Data extracted from a collection
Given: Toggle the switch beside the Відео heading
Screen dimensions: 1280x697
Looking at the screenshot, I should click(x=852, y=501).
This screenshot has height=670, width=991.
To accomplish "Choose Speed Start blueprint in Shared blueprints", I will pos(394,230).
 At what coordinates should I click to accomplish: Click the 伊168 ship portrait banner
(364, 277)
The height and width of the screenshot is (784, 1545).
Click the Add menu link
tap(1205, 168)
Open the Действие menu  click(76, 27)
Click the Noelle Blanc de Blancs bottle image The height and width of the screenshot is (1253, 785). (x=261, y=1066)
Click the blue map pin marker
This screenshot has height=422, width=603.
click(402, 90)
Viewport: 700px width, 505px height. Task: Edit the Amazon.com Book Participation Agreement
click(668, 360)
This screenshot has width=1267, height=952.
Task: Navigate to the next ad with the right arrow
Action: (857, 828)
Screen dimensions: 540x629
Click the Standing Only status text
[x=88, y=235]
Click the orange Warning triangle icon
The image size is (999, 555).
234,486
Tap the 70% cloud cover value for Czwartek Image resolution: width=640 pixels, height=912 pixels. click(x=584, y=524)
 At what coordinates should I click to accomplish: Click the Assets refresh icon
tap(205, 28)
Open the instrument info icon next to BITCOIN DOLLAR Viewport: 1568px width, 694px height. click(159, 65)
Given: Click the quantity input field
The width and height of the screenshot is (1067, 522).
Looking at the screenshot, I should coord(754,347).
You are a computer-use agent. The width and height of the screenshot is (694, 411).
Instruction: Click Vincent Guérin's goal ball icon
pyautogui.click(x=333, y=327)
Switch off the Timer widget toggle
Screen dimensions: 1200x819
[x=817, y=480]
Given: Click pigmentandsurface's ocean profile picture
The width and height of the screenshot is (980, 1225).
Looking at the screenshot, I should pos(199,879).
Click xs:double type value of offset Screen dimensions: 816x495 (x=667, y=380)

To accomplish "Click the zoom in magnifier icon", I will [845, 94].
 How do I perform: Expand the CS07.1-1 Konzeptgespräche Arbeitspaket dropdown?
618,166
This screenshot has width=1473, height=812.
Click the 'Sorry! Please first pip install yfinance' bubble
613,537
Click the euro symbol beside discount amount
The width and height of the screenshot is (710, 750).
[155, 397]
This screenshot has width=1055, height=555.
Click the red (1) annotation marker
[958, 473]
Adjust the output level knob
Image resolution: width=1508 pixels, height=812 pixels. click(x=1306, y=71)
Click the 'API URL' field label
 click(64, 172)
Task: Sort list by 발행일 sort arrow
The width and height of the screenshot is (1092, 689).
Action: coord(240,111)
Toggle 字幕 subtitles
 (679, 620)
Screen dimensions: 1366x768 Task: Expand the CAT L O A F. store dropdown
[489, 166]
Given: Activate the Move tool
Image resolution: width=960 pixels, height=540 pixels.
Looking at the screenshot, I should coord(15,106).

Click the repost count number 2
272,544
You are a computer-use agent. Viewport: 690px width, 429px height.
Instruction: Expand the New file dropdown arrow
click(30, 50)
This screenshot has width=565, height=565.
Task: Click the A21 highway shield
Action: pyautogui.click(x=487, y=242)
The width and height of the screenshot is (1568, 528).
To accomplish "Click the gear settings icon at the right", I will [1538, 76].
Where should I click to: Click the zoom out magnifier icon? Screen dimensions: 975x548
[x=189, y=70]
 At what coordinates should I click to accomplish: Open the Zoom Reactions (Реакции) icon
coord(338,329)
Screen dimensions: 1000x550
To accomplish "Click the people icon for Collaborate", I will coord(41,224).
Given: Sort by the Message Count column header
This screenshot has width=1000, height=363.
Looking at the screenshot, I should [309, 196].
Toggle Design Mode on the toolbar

» **About this task**: Make a verbatim copy of every entry shown above.

» **Result of the task**:
Given: Toggle the switch beside the Відео heading
Screen dimensions: 1280x697
Looking at the screenshot, I should click(x=852, y=501).
This screenshot has height=670, width=991.
To accomplish "Choose Speed Start blueprint in Shared blueprints", I will pos(394,230).
 At what coordinates should I click to accomplish: Click the 伊168 ship portrait banner
(364, 277)
The height and width of the screenshot is (784, 1545).
Click the Add menu link
tap(1205, 168)
Open the Действие menu  click(76, 27)
Click the Noelle Blanc de Blancs bottle image The height and width of the screenshot is (1253, 785). (x=261, y=1066)
Click the blue map pin marker
This screenshot has height=422, width=603.
click(402, 90)
Viewport: 700px width, 505px height. Task: Edit the Amazon.com Book Participation Agreement
click(668, 360)
This screenshot has width=1267, height=952.
Task: Navigate to the next ad with the right arrow
Action: (857, 828)
Screen dimensions: 540x629
Click the Standing Only status text
[x=88, y=235]
Click the orange Warning triangle icon
The image size is (999, 555).
234,486
Tap the 70% cloud cover value for Czwartek Image resolution: width=640 pixels, height=912 pixels. click(x=584, y=524)
 At what coordinates should I click to accomplish: Click the Assets refresh icon
tap(205, 28)
Open the instrument info icon next to BITCOIN DOLLAR Viewport: 1568px width, 694px height. click(159, 65)
Given: Click the quantity input field
The width and height of the screenshot is (1067, 522).
Looking at the screenshot, I should coord(754,347).
You are a computer-use agent. The width and height of the screenshot is (694, 411).
Instruction: Click Vincent Guérin's goal ball icon
pyautogui.click(x=333, y=327)
Switch off the Timer widget toggle
Screen dimensions: 1200x819
[x=817, y=480]
Given: Click pigmentandsurface's ocean profile picture
The width and height of the screenshot is (980, 1225).
Looking at the screenshot, I should pos(199,879).
Click xs:double type value of offset Screen dimensions: 816x495 (x=667, y=380)

To accomplish "Click the zoom in magnifier icon", I will [845, 94].
 How do I perform: Expand the CS07.1-1 Konzeptgespräche Arbeitspaket dropdown?
618,166
This screenshot has width=1473, height=812.
Click the 'Sorry! Please first pip install yfinance' bubble
613,537
Click the euro symbol beside discount amount
The width and height of the screenshot is (710, 750).
[155, 397]
This screenshot has width=1055, height=555.
Click the red (1) annotation marker
[958, 473]
Adjust the output level knob
Image resolution: width=1508 pixels, height=812 pixels. click(x=1306, y=71)
Click the 'API URL' field label
 click(64, 172)
Task: Sort list by 발행일 sort arrow
The width and height of the screenshot is (1092, 689).
Action: coord(240,111)
Toggle 字幕 subtitles
 (679, 620)
Screen dimensions: 1366x768 Task: Expand the CAT L O A F. store dropdown
[489, 166]
Given: Activate the Move tool
Image resolution: width=960 pixels, height=540 pixels.
Looking at the screenshot, I should coord(15,106).

Click the repost count number 2
272,544
You are a computer-use agent. Viewport: 690px width, 429px height.
Instruction: Expand the New file dropdown arrow
click(30, 50)
This screenshot has width=565, height=565.
Task: Click the A21 highway shield
Action: pyautogui.click(x=487, y=242)
The width and height of the screenshot is (1568, 528).
To accomplish "Click the gear settings icon at the right", I will [1538, 76].
Where should I click to: Click the zoom out magnifier icon? Screen dimensions: 975x548
[x=189, y=70]
 At what coordinates should I click to accomplish: Open the Zoom Reactions (Реакции) icon
coord(338,329)
Screen dimensions: 1000x550
To accomplish "Click the people icon for Collaborate", I will coord(41,224).
Given: Sort by the Message Count column header
This screenshot has width=1000, height=363.
Looking at the screenshot, I should [309, 196].
Toggle Design Mode on the toolbar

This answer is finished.